Gail A. Bishop, Ph.D.

Gail A. Bishop received the Ph.D. degree in Cellular and Molecular Biology from the University of Michigan, Ann Arbor, MI, in 1983. Her doctoral thesis was in the area of the immune response to Herpes Simplex virus, under the mentorship of Drs. Joseph Glorioso and Stanley Schwartz. This was followed by postdoctoral work at the University of North Carolina, Chapel Hill, NC, in the laboratories of Drs. Geoffrey Haughton and Jeffrey Frelinger, focusing upon understanding the molecular mechanisms of B lymphocyte activation and the structure-function relationship of B cell signal receptors.
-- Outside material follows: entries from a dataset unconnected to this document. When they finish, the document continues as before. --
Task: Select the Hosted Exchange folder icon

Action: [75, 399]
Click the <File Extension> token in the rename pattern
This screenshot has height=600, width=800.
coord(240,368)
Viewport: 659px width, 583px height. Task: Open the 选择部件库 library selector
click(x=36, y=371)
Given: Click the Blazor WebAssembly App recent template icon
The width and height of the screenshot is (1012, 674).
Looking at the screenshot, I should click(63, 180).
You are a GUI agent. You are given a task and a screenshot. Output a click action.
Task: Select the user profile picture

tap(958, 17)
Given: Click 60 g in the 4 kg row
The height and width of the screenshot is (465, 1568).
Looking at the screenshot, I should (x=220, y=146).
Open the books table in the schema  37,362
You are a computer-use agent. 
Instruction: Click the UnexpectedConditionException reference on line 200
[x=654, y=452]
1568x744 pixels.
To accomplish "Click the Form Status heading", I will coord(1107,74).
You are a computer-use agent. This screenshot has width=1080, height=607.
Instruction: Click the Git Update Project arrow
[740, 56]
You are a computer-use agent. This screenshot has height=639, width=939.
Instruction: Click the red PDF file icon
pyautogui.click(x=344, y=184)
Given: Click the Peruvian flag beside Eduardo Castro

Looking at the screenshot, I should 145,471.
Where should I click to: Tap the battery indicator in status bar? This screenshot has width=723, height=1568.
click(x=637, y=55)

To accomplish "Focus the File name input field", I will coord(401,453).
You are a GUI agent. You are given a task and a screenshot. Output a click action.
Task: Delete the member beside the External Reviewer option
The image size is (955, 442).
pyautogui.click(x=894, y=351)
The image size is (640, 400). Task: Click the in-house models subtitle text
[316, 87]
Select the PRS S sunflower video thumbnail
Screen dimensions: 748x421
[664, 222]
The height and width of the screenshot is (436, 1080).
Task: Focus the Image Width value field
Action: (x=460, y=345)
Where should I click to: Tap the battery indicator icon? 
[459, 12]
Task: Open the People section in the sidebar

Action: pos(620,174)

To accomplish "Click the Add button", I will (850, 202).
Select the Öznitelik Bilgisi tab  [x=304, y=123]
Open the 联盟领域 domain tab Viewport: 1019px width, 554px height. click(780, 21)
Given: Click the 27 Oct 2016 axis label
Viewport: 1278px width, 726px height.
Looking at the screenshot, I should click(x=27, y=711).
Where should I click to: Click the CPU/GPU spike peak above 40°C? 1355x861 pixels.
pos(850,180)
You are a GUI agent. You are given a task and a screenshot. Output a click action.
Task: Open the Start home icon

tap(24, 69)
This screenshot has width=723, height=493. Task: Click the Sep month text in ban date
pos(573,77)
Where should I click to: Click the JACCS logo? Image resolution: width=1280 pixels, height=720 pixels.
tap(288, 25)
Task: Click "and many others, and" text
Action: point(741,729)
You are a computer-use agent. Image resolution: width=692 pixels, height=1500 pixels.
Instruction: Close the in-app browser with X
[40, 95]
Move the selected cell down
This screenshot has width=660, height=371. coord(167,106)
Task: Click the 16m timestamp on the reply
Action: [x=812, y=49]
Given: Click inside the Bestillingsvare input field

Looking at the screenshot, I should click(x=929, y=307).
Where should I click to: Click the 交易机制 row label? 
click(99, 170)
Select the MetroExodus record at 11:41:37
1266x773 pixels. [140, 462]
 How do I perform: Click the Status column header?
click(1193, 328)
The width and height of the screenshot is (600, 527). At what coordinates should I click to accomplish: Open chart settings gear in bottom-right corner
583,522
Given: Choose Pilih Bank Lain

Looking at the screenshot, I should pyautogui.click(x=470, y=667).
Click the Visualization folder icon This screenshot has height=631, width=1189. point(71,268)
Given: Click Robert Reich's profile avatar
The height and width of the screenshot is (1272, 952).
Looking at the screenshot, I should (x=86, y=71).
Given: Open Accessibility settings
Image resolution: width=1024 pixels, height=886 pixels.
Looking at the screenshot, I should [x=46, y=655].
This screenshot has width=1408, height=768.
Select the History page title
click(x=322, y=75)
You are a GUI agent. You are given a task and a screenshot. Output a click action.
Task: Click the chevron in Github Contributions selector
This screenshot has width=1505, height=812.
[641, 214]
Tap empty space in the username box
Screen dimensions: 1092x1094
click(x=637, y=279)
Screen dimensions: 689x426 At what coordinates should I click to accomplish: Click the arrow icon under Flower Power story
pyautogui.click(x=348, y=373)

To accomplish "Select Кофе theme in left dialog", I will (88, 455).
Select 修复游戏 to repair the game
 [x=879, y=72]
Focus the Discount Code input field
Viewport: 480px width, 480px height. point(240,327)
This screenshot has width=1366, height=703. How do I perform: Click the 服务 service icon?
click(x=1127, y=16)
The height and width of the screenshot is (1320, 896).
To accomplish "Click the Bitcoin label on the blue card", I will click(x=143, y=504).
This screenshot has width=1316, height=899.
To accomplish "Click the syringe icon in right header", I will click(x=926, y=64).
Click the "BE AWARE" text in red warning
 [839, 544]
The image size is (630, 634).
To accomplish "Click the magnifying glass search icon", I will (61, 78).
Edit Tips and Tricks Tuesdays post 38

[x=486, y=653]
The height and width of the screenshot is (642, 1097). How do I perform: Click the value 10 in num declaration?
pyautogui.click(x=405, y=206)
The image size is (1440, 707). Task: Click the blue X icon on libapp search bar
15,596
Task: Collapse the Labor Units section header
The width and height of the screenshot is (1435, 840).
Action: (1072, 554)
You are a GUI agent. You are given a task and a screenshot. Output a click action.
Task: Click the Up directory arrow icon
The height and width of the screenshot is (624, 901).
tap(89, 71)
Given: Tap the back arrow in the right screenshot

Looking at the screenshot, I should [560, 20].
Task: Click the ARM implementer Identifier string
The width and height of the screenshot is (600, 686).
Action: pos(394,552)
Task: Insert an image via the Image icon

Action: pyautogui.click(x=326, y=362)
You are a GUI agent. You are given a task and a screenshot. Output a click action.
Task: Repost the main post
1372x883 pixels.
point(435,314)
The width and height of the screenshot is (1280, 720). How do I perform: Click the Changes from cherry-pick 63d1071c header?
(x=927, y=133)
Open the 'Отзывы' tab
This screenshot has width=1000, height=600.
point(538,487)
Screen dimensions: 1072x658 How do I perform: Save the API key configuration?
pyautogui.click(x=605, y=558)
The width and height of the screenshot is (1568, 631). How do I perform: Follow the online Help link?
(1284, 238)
She was appointed Assistant Professor of Microbiology at the University of Iowa in 1989, was promoted to Associate Professor with tenure in 1994, and to Professor in 1998.  She was appointed as endowed College of Medicine Distinguished Professor of Microbiology in 2001, and Holden Chair of Cancer Biology in 2004.  She holds a secondary appointment in Internal Medicine (Division of Immunology), and is also a member of the faculty of two interdisciplinary programs, Immunology and Molecular Biology.  Since 1998, she has served as the Director of the Ph.D.-granting Immunology Graduate Program.  In 2004, she was appointed Associate Director for Basic Science Research of the Holden Comprehensive Cancer Center.  Dr. Bishop was the 1996 Chair of the Autumn Immunology Conference in Chicago, IL, was an Associate Editor of The Journal of Immunology from 1994-98. She served on the Cell Biology and Signal Transduction grant review panel of the National Science Foundation from 1993-95, the Microbiology & Immunology review panel of the American Heart Association from 1995-98, and the NIH Experimental Immunology study section from 1998-2002.  In 2006 Dr. Bishop served as the USA representative to a 6-member international panel meeting in Singapore to review immunology grants for the Singapore government. In 2009 Dr. Bishop was awarded the Iowa Technology Association’s “Woman of Innovation” award for academic research innovation and leadership.  She recently completed a 2-year term of service as Chair of the NIH Tumors, Tolerance and Transplantation study section.  Dr. Bishop is currently the Vice-President of the American Association of Immunologists.